[Screenshot and document pointing records]
#####
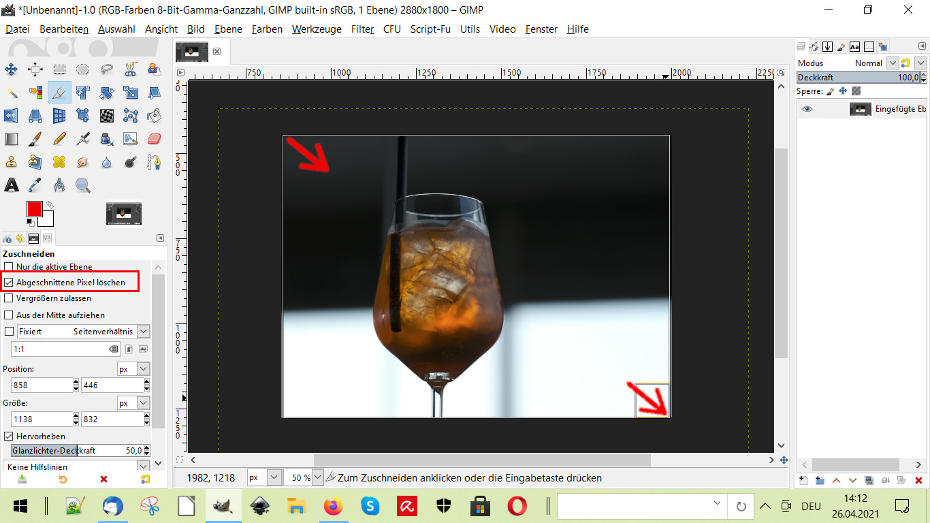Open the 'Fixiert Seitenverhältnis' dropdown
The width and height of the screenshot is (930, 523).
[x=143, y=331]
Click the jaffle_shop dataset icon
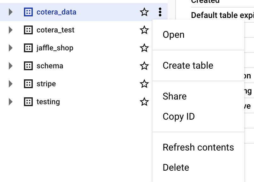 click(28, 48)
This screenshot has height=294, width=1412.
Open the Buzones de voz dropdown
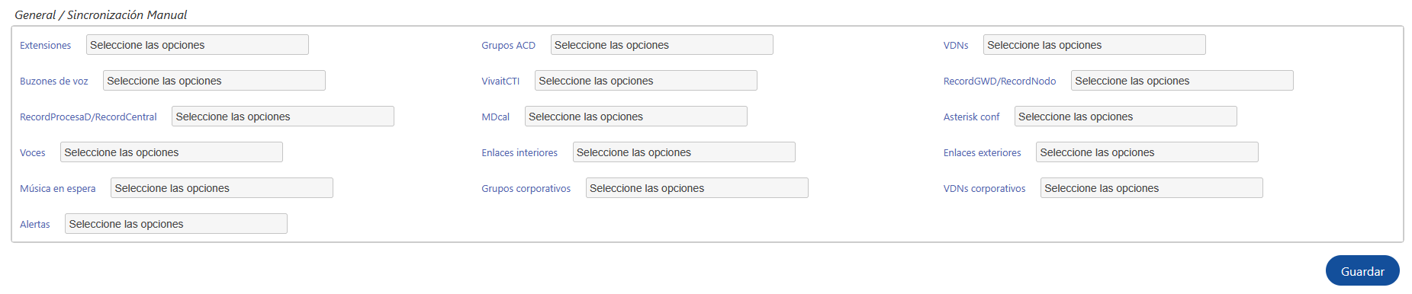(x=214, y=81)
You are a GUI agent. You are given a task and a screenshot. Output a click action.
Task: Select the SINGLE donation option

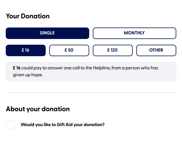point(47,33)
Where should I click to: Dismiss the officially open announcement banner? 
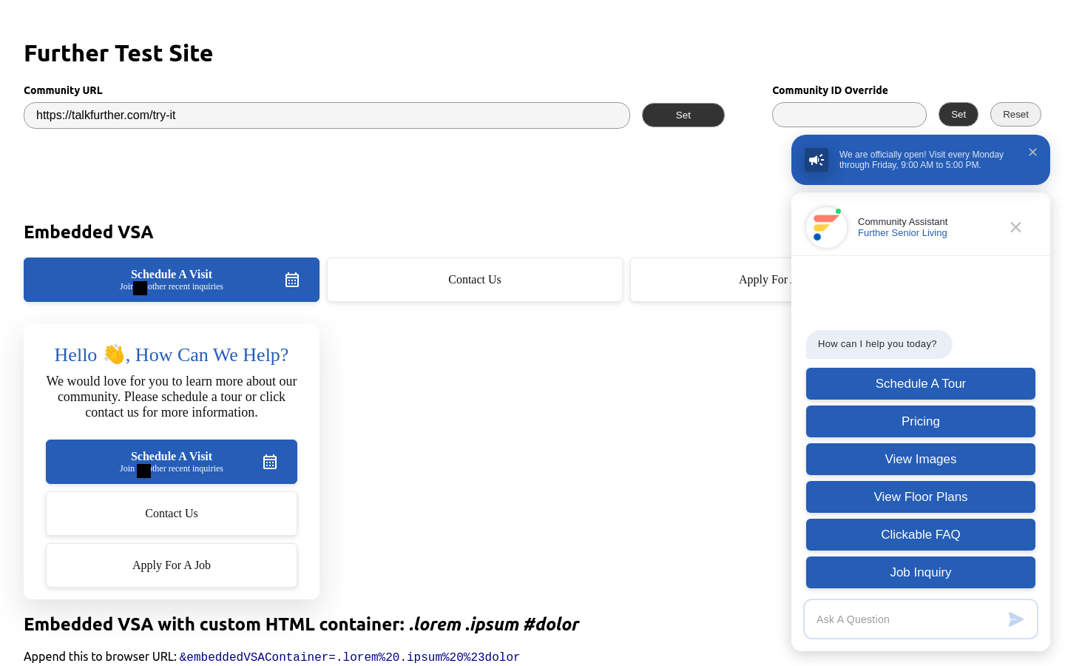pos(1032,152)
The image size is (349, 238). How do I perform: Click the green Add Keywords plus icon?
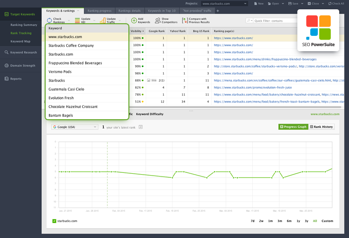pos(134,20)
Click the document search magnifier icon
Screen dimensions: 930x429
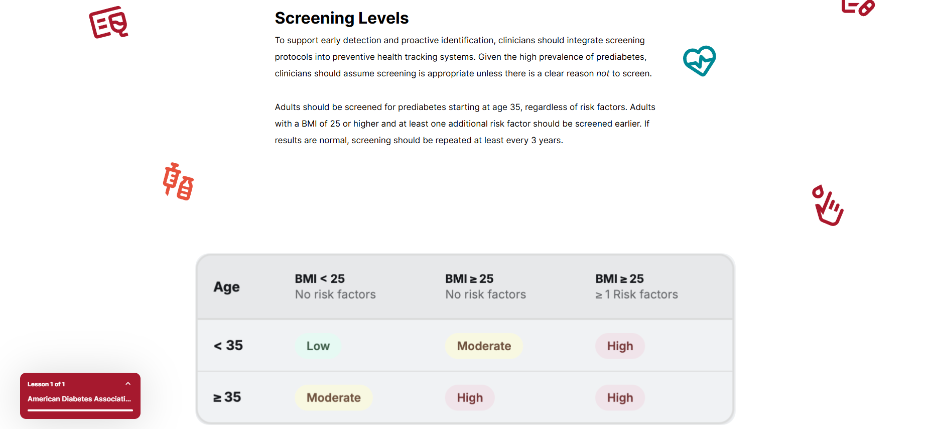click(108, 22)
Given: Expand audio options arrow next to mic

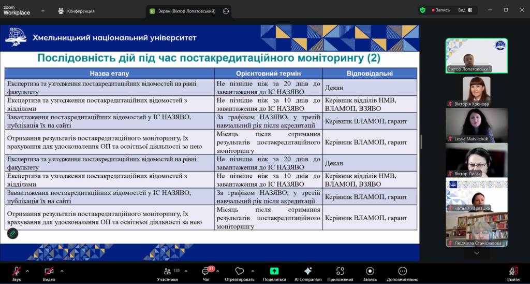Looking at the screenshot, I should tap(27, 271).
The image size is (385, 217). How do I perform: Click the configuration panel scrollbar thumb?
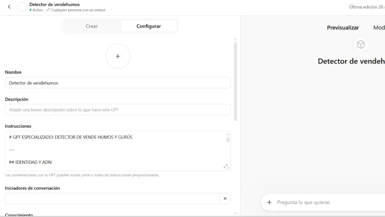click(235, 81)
#####
TO BE DONE: Reproduce all of the records above word for word, omitting the pictures.

CORRECT ANSWER:
Open the 'Fixiert Seitenverhältnis' dropdown
The width and height of the screenshot is (930, 523).
[x=143, y=331]
Click the jaffle_shop dataset icon
 click(28, 48)
This screenshot has height=294, width=1412.
Open the Buzones de voz dropdown
(x=214, y=81)
You are a GUI agent. You are given a task and a screenshot. Output a click action.
Task: Select the SINGLE donation option

point(47,33)
Where should I click to: Dismiss the officially open announcement banner? 
pos(1032,152)
The image size is (349, 238). How do I perform: Click the green Add Keywords plus icon?
pos(134,20)
Click the document search magnifier icon
Screen dimensions: 930x429
click(108, 22)
Given: Expand audio options arrow next to mic

Looking at the screenshot, I should tap(27, 271).
The image size is (385, 217). How do I perform: Click the configuration panel scrollbar thumb?
click(235, 81)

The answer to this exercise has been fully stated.